UK to strengthen sea patrols to ward off post-Brexit fishing wars

Britain has been quietly increasing its maritime defences in an attempt to prevent a repeat of the “cod wars” of the 1970s once the UK fully completes its departure from the EU at the end of 2020.

With a post-Brexit deal on fishing to be negotiated, maritime authorities are taking on two new inspection ships, according to recent parliamentary answers – and will have more than twice the number of Royal Navy patrol ships by the end of the year.

The Department for Environment, Food and Rural affairs has said that it wants “a relationship with the EU based on friendly cooperation between sovereign equals”, but has ramped up preparations in case talks with Brussels break down.

Britain has so far refused to offer Brussels any promises on access to UK waters, where more than 700,000 tonnes of fish and shellfish are caught by EU trawlers each year, prompting the Irish prime minister, Leo Varadkar, to threaten to block a trade agreement on financial services last month in retaliation.

In a no-deal scenario, the UK would be responsible for patrolling and enforcing the exclusion of foreign vessels in its economic waters, a vast area of 80,000 nautical square miles into the Atlantic and the North sea.
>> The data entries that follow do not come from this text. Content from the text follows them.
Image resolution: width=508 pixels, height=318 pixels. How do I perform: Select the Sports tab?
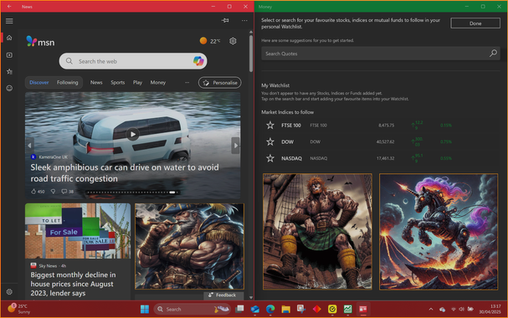tap(118, 83)
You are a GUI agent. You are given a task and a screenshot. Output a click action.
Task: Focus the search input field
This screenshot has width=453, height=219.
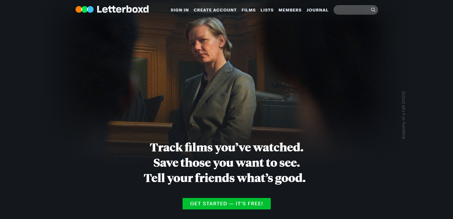352,10
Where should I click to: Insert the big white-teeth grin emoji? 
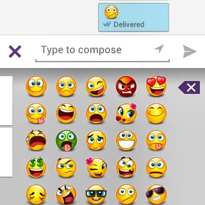(126, 140)
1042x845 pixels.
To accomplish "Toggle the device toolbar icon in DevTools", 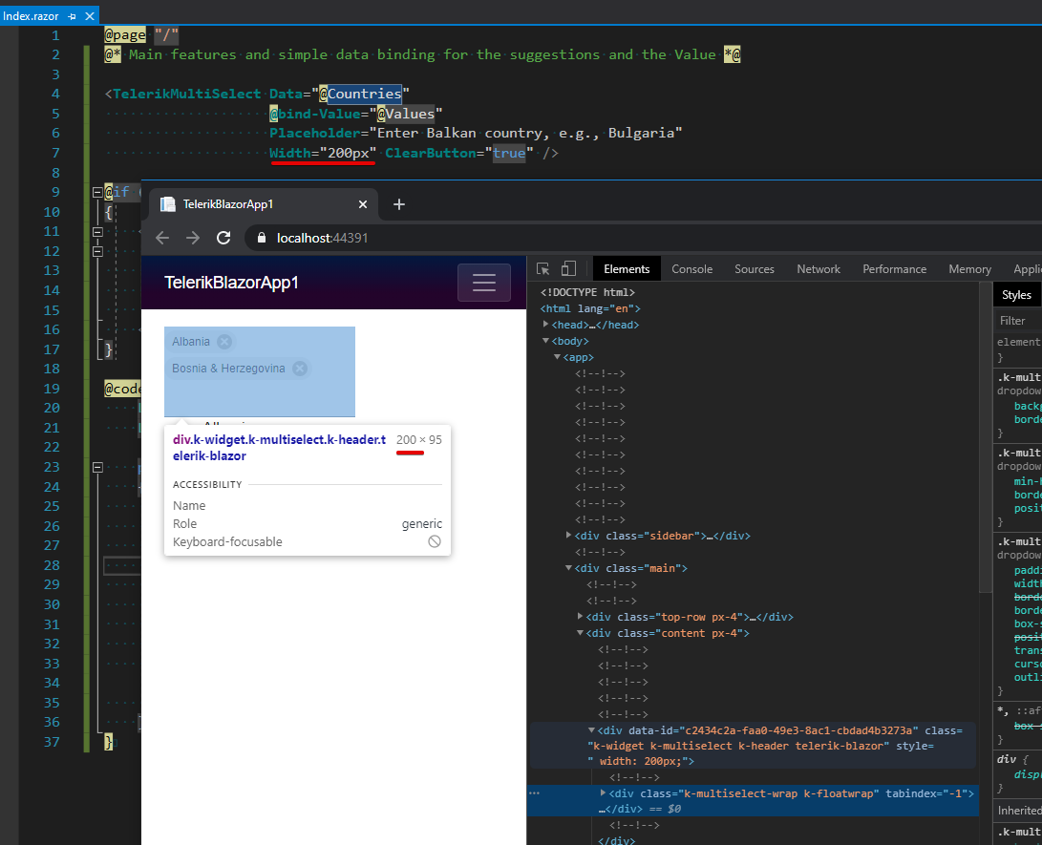I will tap(568, 269).
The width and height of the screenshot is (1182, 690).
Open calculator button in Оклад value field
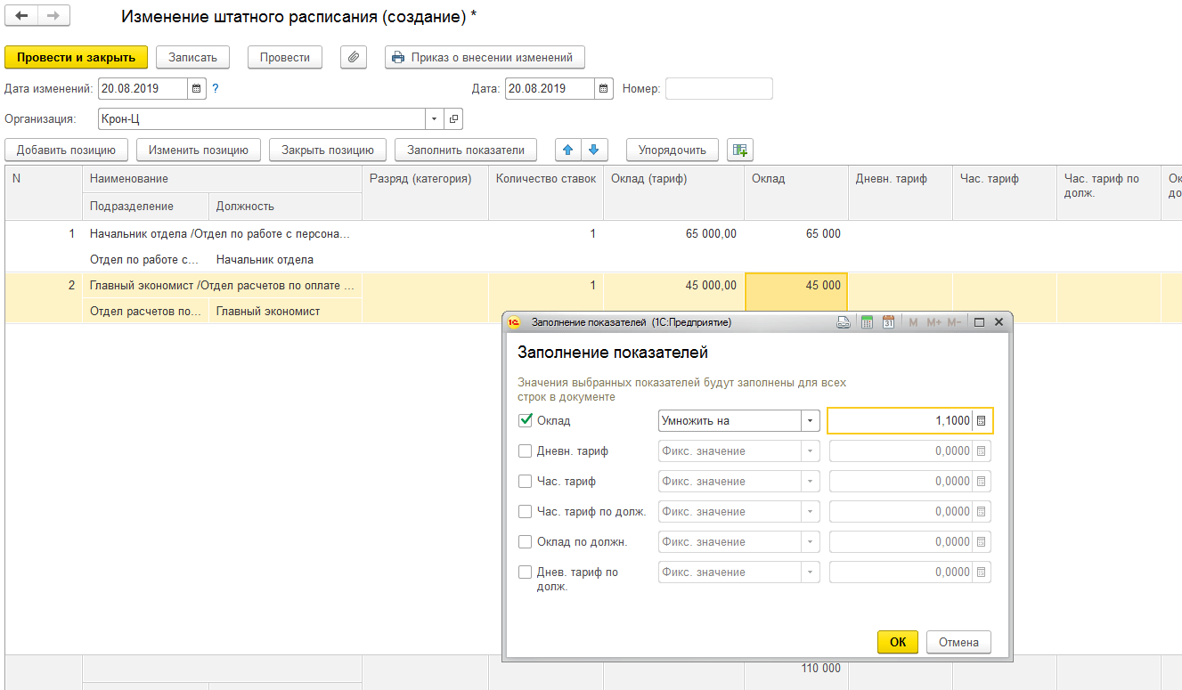981,420
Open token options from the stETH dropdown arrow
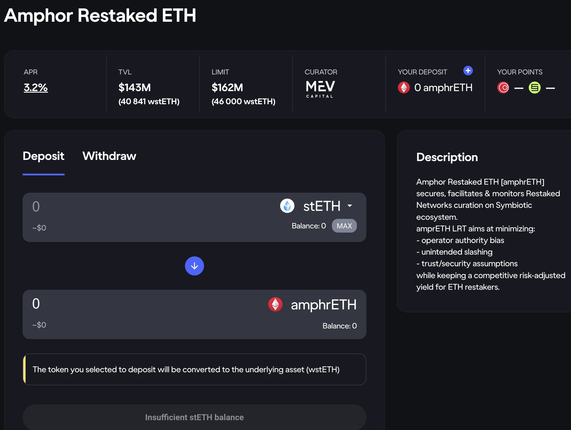Image resolution: width=571 pixels, height=430 pixels. (x=350, y=206)
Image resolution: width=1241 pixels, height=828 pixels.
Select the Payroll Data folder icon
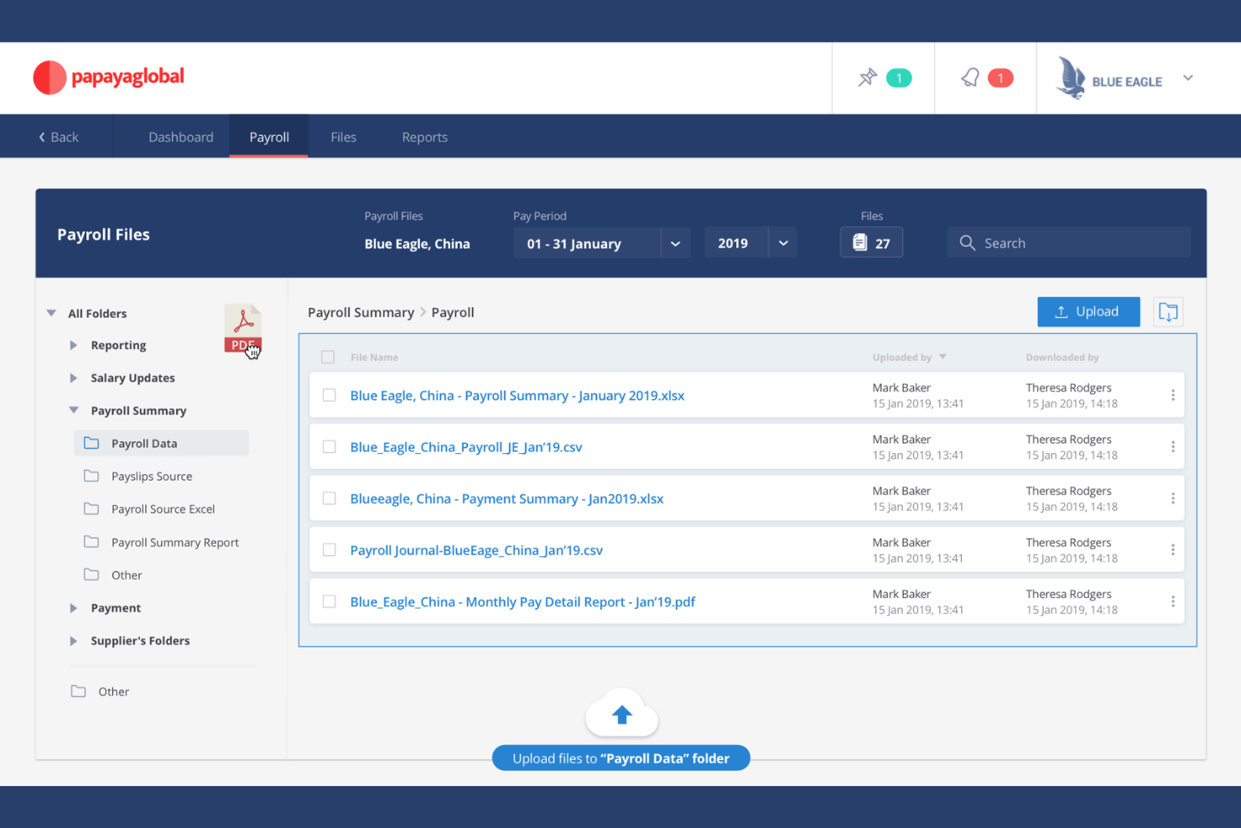91,443
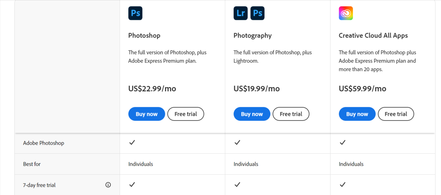Start Free trial for Photography plan

point(291,114)
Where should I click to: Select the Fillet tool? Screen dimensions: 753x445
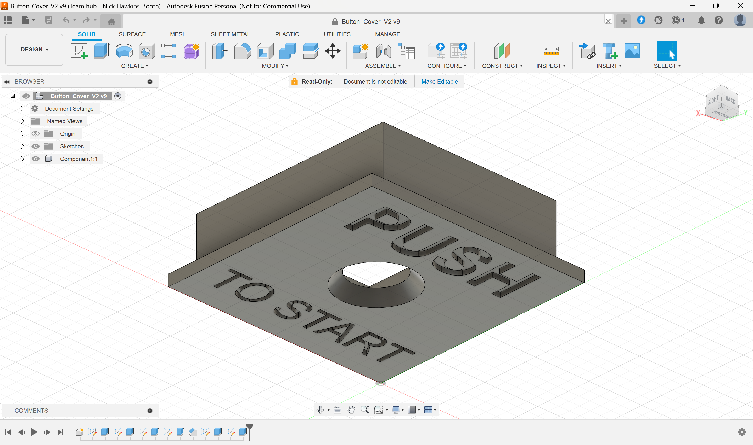[242, 51]
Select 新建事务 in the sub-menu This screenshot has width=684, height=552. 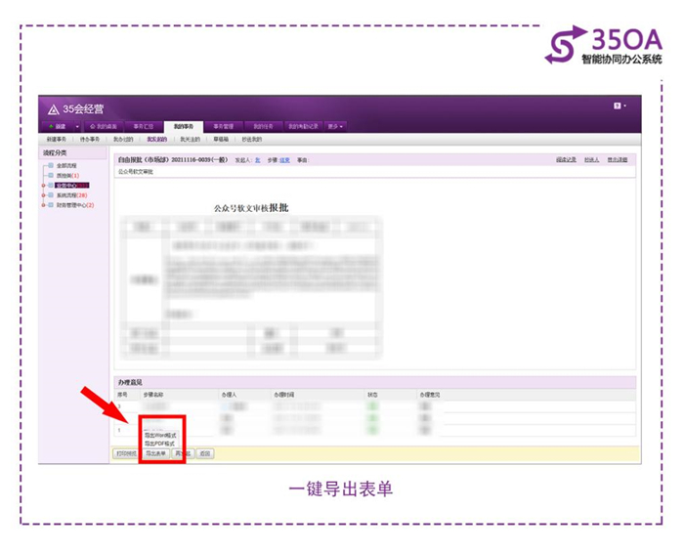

The Marine Management Organisation, responsible for English waters, can obtain a further 22 ships in an emergency, and is also considering whether to take on two extra surveillance aircraft to help cover the maritime area.

HMS Tyne, which along with HMS Severn and HMS Mersey are known as the ‘cod squad’

HMS Tyne, which along with HMS Severn and HMS Mersey are known as the ‘cod squad’. Photograph: Fraser Gray/Rex/Shutterstock

It is able to draw on three armed Royal Navy patrol craft supplied by the Fishery Protection Squadron – or “cod squad” – each armed with cannon and machine guns, and a crew of about 45.

But by the end of the year, the number of patrol craft will increase to seven as a new generation of vessels are added. The older ones are being retained, a decision first made by Gavin Williamson when he was defence secretary in 2018.

Defence sources said that armed conflict involving fishing vessels was very rare. During the ”cod wars” of the first half of the 1970s between British and Icelandic trawlers, fishing nets were cut and boats on both sides were regularly rammed – and there were a handful of incidents when ammunition was fired.

But while fishing became a totemic issue during the referendum campaign, with many Brexiters arguing that allowing EU boats unrestricted access to British waters decimated the local industry.

As a result of concessions given by British governments since the 1970s, EU member states take a much greater proportion of the fish in UK waters than the national fleet, which now represents a small part of the UK economy, contributing less than £1bn and employing 11,000 people.

Britain also wants EU boats to obtain a licence to fish around the country from the beginning of next year and for boats from the 27 member states to abide by UK environmental regulations, according to a fisheries bill being introduced by the government.